Ricorso Patteggiamento: I Rigidi Confini dell’Impugnazione secondo la Cassazione
L’istituto del patteggiamento rappresenta una delle più importanti espressioni di economia processuale nel nostro ordinamento, ma quali sono i limiti per contestare una sentenza emessa con questo rito? Un’ordinanza recente della Corte di Cassazione illumina i confini del ricorso patteggiamento, chiarendo quando e perché un’impugnazione rischia di essere dichiarata inammissibile.
I Fatti del Caso
Il caso trae origine dal ricorso presentato da un’imputata avverso una sentenza di applicazione della pena su richiesta delle parti (comunemente nota come patteggiamento), emessa dal Giudice per le Indagini Preliminari. La ricorrente lamentava vizi di motivazione sia riguardo all’affermazione della sua responsabilità penale sia in merito alla quantificazione della pena concordata. In sostanza, pur avendo acconsentito al patteggiamento, tentava di rimetterne in discussione i presupposti fondamentali dinanzi alla Suprema Corte.
La Decisione della Corte: il Ricorso Patteggiamento Inammissibile
La Seconda Sezione Penale della Corte di Cassazione, con una procedura snella e senza udienza pubblica (de plano), ha dichiarato il ricorso totalmente inammissibile. La decisione si fonda su un principio cardine della procedura penale che regola l’impugnazione delle sentenze di patteggiamento, stabilendo che non ogni doglianza può essere portata all’attenzione del giudice di legittimità.
Le Motivazioni della Scelta: L’Art. 448 c.p.p.
La Corte ha basato la sua decisione sul dettato dell’articolo 448, comma 2-bis, del codice di procedura penale. Questa norma stabilisce in modo tassativo i motivi per cui è possibile presentare ricorso contro una sentenza di patteggiamento. Le critiche generiche alla motivazione del giudice sulla colpevolezza o sulla congruità della pena non rientrano tra questi. 
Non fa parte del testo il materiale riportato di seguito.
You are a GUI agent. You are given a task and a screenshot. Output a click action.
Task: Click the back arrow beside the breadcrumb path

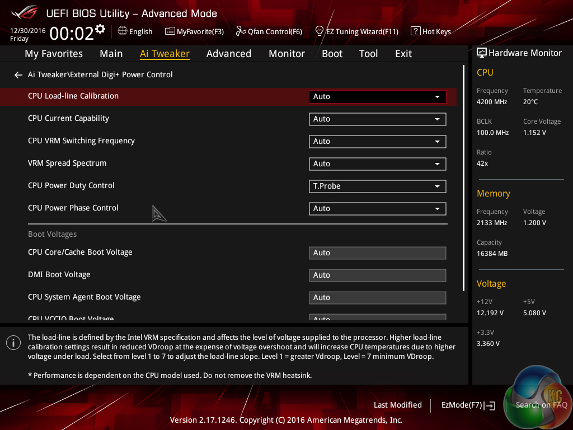click(18, 75)
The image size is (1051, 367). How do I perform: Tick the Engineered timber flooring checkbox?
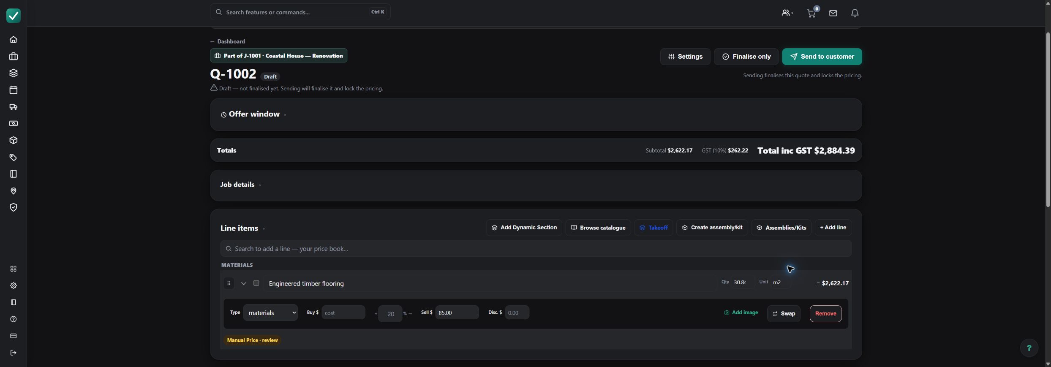tap(256, 283)
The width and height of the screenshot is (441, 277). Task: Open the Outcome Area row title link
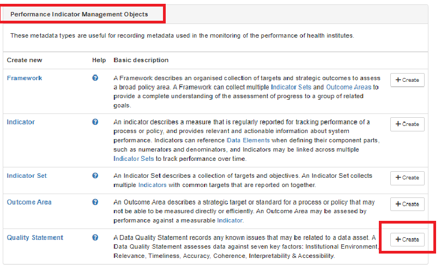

L’impugnazione è consentita solo per motivi specifici, come ad esempio:
*   L’erronea qualificazione giuridica del fatto.
*   L’illegalità della pena applicata, qualora sia superiore ai limiti di legge o di specie diversa da quella prevista.
*   La mancata applicazione di una misura di sicurezza obbligatoria.
Nel caso di specie, le lamentele della ricorrente non rientravano in alcuna di queste categorie, ma si limitavano a contestare l’apparato motivazionale della sentenza, un aspetto che, con la scelta del patteggiamento, l’imputato sostanzialmente accetta. Di conseguenza, il ricorso patteggiamento è stato giudicato al di fuori dei binari consentiti dalla legge.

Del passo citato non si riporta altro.